The result is that your moment of fame may last longer but your climb from the 99 to the 1% is far steeper and a lot less certain. The cost of downloading an app just doesnt pay as much as the cost of buying a laptop, or Windows, or of selling advertising.
The implication, curiously, is that while apps may represent the purest evocation of the web's democratic (small d) spirit, their dominance may result in the corporatization of internet-related development. To make a living, you may have to become a salaryman rather than live the dream as a liberated tech avatar. But it beats putting on a suit. JL
Derek Thompson reports in The Atlantic:
When the economics of superstars meets the Internet, your reach is much bigger than your revenue. Here's a big (and basically defensible) statement: The App Economy is today's most successful broad-scale innovation revolution. The iPhone, which didn't exist in early 2007, unleashed an international competition to fill our phone screens with square baubles that used the phone's Internet connection, location-based technology, camera, and design intelligence to creates applications that far exceeded even Steve Jobs' wildest dreams. As a result, our smart phones today are better little computers than practically any of the big computers that existed just five years ago.

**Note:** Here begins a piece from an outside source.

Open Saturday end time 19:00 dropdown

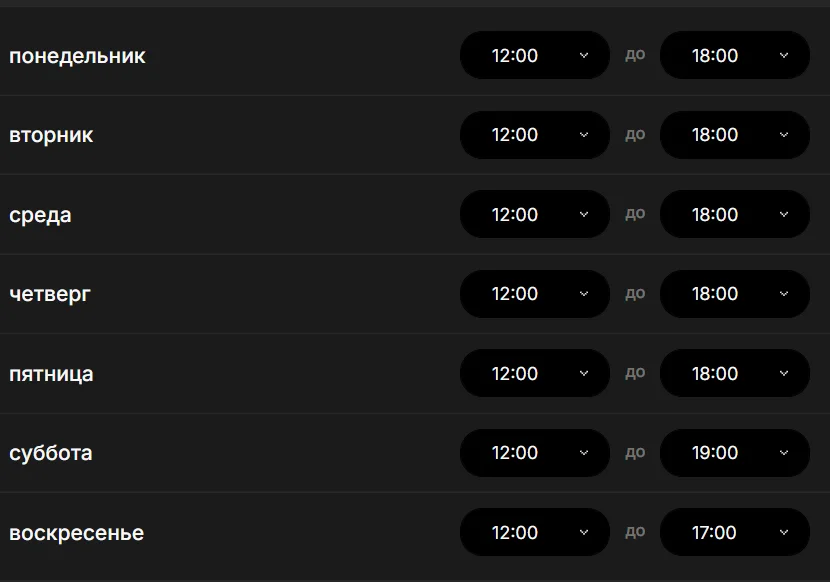click(734, 453)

The App Economy isn't merely delightful, it's also an economic juggernaut that's created more than 400,000 jobs and a multi-billion-dollar business where there was, very recently, nothing. That's the good news. The bad news is that in the App Economy, as in every hit-making business, there is the top 1% and there is everybody else. For a taste of the App Economy's inequality: Of the $6.5 billion that Apple has paid to app developers, only 25% made more than $30,000 and 4% made more than $1 million.
It's the Economics of Superstars law, applied to apps: In a crowded international field, small differences in talent can translate to huge differences in outcomes. The most popular photo app, Instagram, was bought by Facebook for $1 billion. The 10th best photo program probably isn't worth 1% of that figure, since networking effects will encourage users to cluster around the most popular apps. But the wealth is in the reach. Just as in music, where a global audience for the top artists vastly increases the number of markets where they will make money, the international market for smart phones (Apple sells more than 60% of its iPhones outside the Americas) means that the small number of big hits will find an audience around the world.

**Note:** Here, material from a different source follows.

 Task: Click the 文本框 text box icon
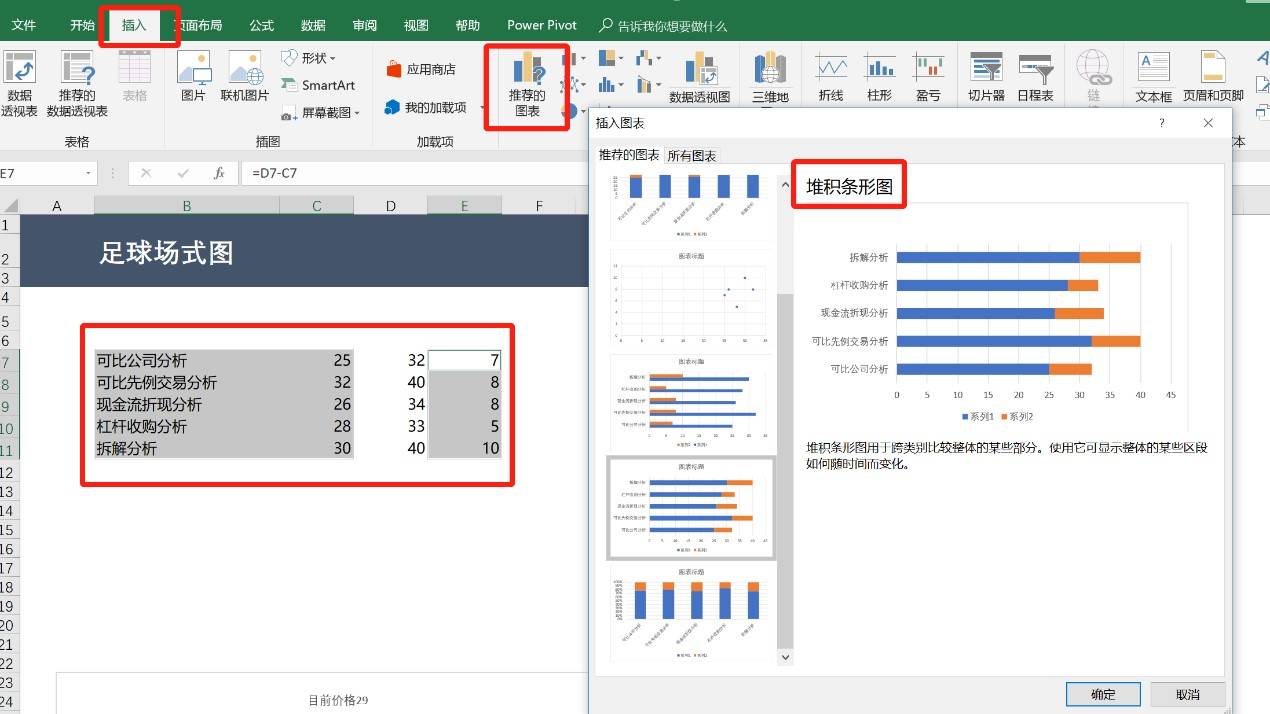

There's the Internet Corollary to the Economics of Superstars law, which is as true for apps as it is for music. When you're selling something very cheap, or even free, over the Internet, there is an unpredictable relationship between audience size and income. A New York magazine profile of the band Grizzly Bear showed that, in the brave new world of music-everywhere, you can simultaneously be popular enough to sell out Radio City Music Hall and middle-class enough to live in a small Brooklyn apartment without health care thanks to the paltry returns of music popularity. Here was the magazine's breakdown of the expected income of a beloved indie band (at $0.005 per stream, you could hit 1 million streams before making as much as getting a song attached to one small indie film):
Fortunately for developers, the App Economy has something that the music industry doesn't: The support of venture capital firms who buy equity in promising apps with the expectation that ad money, or something else, will follow audience. Some of these bets will pay off for VC firms, and some won't (venture capital is in the hit-making business, too). But since many of these bets are made with the expectations that somebody somewhere will figure out the model for monetizing mobile attention, it's not alarmist to suggest that the longer big companies like Google and Facebook struggle with mobile ads, the smaller VC's appetite for some apps will become. In that case, the bright and growing app economy will learn what the music industry is learning: Your big audience doesn't mean what you think it means if nobody is paying.